Ryder was born on March 8, 1877 at Oberlin, Ohio in the United States. He had his early education at Ann Arbor, Michigan and the Phillips Academy in Andover, Massachusetts, from which he graduated in June 1894, to join Harvard University. He got his A.B. degree from Harvard in June 1897. After teaching Latin and literature at Andover for a year, he went to Germany for graduate studies. He studied at the University of Berlin and the University of Leipzig, from which he got the degree of Doctor of Philosophy in 1901, with a dissertation on the Rbhus in the Ṛgveda. He was an instructor in Sanskrit at Harvard University from 1902 until January 1906, when he moved to the University of California at Berkeley,[1] to its linguistics department,[3] as an instructor in Sanskrit and German.
He became an Instructor in Sanskrit alone later in the same year, became Assistant Professor in 1908, Associate Professor in 1919, and Professor in 1925.
From his arrival at Berkeley until his death, Sanskrit was a separate department with Ryder as chairman and sole member, after which it was absorbed into the Department of Classics.

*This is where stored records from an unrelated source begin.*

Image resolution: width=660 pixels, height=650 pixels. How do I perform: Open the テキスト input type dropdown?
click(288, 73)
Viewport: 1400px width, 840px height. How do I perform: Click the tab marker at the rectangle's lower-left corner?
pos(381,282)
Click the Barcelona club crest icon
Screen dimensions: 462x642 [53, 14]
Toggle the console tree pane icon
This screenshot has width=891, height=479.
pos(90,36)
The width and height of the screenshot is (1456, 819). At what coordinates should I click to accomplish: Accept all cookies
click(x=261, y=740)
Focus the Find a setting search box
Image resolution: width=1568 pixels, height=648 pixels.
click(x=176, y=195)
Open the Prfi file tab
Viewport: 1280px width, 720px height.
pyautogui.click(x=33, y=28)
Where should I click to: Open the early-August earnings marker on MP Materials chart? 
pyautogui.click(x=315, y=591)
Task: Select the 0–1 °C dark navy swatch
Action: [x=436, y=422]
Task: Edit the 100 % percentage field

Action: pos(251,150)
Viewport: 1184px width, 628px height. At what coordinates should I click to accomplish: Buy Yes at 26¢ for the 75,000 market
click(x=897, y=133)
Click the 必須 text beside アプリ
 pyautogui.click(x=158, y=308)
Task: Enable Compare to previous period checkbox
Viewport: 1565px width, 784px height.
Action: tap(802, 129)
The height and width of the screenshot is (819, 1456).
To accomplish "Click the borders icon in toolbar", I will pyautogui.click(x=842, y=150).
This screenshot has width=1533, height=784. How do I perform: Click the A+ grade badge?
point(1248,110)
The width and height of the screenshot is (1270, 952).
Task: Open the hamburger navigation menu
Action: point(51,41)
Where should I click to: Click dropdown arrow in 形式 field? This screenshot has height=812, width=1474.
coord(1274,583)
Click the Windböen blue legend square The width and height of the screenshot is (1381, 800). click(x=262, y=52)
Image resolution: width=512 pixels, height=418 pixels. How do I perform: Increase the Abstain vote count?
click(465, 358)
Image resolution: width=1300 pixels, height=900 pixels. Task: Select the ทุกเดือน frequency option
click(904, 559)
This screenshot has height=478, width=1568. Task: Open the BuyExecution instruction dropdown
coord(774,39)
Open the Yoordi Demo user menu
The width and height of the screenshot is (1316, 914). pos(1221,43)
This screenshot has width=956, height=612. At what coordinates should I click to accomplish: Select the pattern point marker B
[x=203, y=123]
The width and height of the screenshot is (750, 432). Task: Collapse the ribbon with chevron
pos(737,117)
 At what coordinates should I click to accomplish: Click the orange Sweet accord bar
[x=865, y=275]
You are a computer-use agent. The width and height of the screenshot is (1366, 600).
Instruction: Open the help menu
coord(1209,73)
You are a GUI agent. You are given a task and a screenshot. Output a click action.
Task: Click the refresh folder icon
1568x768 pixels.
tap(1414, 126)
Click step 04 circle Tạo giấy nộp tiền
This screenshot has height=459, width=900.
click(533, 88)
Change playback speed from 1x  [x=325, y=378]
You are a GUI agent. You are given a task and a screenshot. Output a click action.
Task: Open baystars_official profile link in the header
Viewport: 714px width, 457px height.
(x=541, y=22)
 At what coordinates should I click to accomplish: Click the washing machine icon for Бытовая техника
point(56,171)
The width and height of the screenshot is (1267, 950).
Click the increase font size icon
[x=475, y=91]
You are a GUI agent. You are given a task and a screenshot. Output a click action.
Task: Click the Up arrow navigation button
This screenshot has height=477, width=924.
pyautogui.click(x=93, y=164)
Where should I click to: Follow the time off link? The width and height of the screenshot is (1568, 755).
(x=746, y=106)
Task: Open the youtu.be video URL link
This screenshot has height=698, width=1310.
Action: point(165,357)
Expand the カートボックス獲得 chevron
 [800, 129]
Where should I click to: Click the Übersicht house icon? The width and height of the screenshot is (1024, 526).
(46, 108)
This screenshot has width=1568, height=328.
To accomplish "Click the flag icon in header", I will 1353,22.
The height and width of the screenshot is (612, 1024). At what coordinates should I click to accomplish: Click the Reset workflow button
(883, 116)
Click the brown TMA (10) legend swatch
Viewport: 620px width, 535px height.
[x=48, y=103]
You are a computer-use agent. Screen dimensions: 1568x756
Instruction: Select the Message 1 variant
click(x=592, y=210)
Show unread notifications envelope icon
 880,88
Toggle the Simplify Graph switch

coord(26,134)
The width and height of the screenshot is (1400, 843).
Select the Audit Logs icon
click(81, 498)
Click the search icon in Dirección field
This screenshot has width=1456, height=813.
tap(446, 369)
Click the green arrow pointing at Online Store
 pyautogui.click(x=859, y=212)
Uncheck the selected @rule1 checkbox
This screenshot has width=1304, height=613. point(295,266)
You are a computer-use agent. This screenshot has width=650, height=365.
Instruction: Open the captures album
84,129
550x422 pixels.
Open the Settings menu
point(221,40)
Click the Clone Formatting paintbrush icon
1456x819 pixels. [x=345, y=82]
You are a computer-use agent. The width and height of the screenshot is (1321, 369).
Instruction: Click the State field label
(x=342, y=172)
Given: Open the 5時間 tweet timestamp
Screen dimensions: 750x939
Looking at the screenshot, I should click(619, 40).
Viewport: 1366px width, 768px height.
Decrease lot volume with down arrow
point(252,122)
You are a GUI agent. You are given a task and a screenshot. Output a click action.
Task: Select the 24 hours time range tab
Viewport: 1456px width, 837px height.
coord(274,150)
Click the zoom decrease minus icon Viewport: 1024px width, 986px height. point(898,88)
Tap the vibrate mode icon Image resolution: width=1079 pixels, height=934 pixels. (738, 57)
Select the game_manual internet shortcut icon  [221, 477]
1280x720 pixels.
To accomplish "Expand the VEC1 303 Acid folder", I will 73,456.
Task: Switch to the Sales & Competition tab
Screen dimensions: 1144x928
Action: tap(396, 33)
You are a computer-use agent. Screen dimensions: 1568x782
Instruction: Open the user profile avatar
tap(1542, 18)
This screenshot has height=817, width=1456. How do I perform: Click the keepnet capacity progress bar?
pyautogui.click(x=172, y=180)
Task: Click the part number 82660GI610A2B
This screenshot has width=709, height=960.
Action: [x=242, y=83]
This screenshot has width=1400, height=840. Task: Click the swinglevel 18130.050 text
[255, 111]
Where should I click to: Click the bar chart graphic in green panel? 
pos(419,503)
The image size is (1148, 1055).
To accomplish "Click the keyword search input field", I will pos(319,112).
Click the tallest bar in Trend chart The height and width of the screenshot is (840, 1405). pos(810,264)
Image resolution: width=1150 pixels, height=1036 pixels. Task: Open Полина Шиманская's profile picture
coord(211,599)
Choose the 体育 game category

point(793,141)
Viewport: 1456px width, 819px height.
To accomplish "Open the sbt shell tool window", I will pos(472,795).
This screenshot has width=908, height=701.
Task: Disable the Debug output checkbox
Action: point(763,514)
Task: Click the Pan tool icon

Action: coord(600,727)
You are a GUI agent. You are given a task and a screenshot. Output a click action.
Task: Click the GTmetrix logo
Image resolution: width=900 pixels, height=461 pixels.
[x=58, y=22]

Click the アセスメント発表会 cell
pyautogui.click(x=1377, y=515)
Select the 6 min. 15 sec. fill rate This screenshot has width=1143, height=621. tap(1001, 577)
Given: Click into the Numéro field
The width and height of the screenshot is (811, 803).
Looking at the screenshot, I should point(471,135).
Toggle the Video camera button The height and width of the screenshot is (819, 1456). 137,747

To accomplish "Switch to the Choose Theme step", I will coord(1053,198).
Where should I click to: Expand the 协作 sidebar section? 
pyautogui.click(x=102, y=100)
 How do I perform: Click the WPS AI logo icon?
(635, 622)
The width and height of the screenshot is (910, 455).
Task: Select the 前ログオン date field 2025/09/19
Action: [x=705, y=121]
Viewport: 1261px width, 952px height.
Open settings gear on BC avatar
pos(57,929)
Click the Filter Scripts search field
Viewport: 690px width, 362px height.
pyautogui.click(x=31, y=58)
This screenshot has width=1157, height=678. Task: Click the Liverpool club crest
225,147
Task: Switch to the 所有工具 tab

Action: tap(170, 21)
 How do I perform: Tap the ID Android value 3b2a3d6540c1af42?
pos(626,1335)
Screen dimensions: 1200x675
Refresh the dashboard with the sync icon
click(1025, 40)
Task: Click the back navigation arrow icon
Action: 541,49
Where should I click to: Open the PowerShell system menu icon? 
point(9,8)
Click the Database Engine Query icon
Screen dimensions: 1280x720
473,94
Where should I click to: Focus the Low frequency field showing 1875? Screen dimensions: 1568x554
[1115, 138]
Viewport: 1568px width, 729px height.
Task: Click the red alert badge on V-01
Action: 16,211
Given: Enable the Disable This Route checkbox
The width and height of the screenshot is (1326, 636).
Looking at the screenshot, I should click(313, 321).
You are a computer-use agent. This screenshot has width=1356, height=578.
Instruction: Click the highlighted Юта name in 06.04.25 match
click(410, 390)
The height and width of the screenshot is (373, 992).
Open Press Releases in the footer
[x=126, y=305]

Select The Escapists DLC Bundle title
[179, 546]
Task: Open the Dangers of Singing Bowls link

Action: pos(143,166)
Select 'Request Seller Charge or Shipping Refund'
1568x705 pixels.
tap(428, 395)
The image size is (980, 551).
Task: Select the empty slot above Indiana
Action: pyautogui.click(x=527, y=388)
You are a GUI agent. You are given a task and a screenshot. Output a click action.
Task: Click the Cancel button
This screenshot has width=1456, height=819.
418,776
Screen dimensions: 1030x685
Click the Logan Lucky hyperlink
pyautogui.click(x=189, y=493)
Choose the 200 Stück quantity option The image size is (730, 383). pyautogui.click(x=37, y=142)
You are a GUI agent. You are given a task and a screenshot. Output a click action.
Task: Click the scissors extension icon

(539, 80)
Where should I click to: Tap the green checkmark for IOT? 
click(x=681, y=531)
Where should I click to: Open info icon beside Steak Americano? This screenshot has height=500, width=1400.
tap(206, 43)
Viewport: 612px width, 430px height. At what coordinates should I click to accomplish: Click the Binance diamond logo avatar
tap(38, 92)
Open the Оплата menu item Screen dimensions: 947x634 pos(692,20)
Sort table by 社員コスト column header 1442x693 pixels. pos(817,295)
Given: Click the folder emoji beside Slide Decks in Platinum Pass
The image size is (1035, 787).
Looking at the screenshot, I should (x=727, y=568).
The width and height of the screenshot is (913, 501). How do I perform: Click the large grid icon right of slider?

When in summer 1920 Berkeley first began offering courses in religion and religious education, Ryder was among the faculty, along with Herbert Francis Evans, Walter Goodnow Everett, Morris Jastrow, Jr., and Walter B. Pitkin.
He was a member of the American Oriental Society and the American Philological Association. He was also a member of the Phi Beta Kappa Society, and wrote the society's annual poem for its meeting in 1912.
It is also said that he was at one time ranked one of the two best chess players on the Pacific Coast.